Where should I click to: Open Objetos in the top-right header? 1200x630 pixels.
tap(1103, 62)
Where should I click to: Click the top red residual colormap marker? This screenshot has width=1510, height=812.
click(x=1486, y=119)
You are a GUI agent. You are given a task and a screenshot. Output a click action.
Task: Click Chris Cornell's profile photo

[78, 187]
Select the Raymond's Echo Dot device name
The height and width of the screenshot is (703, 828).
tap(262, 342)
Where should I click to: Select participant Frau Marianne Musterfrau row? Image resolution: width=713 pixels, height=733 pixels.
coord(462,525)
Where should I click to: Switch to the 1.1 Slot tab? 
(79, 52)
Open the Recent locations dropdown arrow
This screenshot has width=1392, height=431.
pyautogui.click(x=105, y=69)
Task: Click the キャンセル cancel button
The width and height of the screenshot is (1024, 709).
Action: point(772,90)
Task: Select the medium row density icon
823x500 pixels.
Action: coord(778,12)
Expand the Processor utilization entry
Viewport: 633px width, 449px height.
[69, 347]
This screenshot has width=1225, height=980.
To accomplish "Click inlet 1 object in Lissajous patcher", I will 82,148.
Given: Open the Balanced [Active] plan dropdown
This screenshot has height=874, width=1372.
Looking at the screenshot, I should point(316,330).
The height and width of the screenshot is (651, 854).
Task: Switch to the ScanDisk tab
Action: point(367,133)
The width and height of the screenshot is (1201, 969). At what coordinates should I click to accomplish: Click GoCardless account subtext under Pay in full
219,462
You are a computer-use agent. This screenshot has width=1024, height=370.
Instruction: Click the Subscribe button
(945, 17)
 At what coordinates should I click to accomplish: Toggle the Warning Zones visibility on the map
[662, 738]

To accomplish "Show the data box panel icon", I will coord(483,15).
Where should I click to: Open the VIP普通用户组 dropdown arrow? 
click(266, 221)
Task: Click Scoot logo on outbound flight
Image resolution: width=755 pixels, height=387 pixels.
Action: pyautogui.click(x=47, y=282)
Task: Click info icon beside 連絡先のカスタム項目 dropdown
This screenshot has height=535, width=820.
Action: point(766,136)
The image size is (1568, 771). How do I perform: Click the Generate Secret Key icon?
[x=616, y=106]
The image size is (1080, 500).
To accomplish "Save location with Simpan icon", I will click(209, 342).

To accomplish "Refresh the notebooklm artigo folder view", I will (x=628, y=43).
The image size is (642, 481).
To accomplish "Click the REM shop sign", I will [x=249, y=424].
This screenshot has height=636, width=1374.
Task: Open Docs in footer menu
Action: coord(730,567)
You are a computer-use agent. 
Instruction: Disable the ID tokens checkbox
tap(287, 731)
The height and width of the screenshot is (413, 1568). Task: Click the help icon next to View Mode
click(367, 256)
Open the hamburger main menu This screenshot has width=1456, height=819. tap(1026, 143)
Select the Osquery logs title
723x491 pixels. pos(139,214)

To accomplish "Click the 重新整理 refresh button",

—————

Exercise.
None of the lines above may be skipped. Transcribe each one exactly.

Completed exercise.
Where should I click to: Open Objetos in the top-right header? 1200x630 pixels.
tap(1103, 62)
Where should I click to: Click the top red residual colormap marker? This screenshot has width=1510, height=812.
click(x=1486, y=119)
You are a GUI agent. You are given a task and a screenshot. Output a click action.
Task: Click Chris Cornell's profile photo

[78, 187]
Select the Raymond's Echo Dot device name
The height and width of the screenshot is (703, 828).
tap(262, 342)
Where should I click to: Select participant Frau Marianne Musterfrau row? Image resolution: width=713 pixels, height=733 pixels.
coord(462,525)
Where should I click to: Switch to the 1.1 Slot tab? 
(79, 52)
Open the Recent locations dropdown arrow
This screenshot has width=1392, height=431.
pyautogui.click(x=105, y=69)
Task: Click the キャンセル cancel button
The width and height of the screenshot is (1024, 709).
Action: point(772,90)
Task: Select the medium row density icon
823x500 pixels.
Action: coord(778,12)
Expand the Processor utilization entry
Viewport: 633px width, 449px height.
[69, 347]
This screenshot has width=1225, height=980.
To accomplish "Click inlet 1 object in Lissajous patcher", I will 82,148.
Given: Open the Balanced [Active] plan dropdown
This screenshot has height=874, width=1372.
Looking at the screenshot, I should point(316,330).
The height and width of the screenshot is (651, 854).
Task: Switch to the ScanDisk tab
Action: point(367,133)
The width and height of the screenshot is (1201, 969). At what coordinates should I click to accomplish: Click GoCardless account subtext under Pay in full
219,462
You are a computer-use agent. This screenshot has width=1024, height=370.
Instruction: Click the Subscribe button
(945, 17)
 At what coordinates should I click to accomplish: Toggle the Warning Zones visibility on the map
[662, 738]

To accomplish "Show the data box panel icon", I will coord(483,15).
Where should I click to: Open the VIP普通用户组 dropdown arrow? 
click(266, 221)
Task: Click Scoot logo on outbound flight
Image resolution: width=755 pixels, height=387 pixels.
Action: pyautogui.click(x=47, y=282)
Task: Click info icon beside 連絡先のカスタム項目 dropdown
This screenshot has height=535, width=820.
Action: point(766,136)
The image size is (1568, 771). How do I perform: Click the Generate Secret Key icon?
[x=616, y=106]
The image size is (1080, 500).
To accomplish "Save location with Simpan icon", I will click(209, 342).

To accomplish "Refresh the notebooklm artigo folder view", I will (x=628, y=43).
The image size is (642, 481).
To accomplish "Click the REM shop sign", I will [x=249, y=424].
This screenshot has height=636, width=1374.
Task: Open Docs in footer menu
Action: coord(730,567)
You are a computer-use agent. 
Instruction: Disable the ID tokens checkbox
tap(287, 731)
The height and width of the screenshot is (413, 1568). Task: Click the help icon next to View Mode
click(367, 256)
Open the hamburger main menu This screenshot has width=1456, height=819. tap(1026, 143)
Select the Osquery logs title
723x491 pixels. pos(139,214)

To accomplish "Click the 重新整理 refresh button",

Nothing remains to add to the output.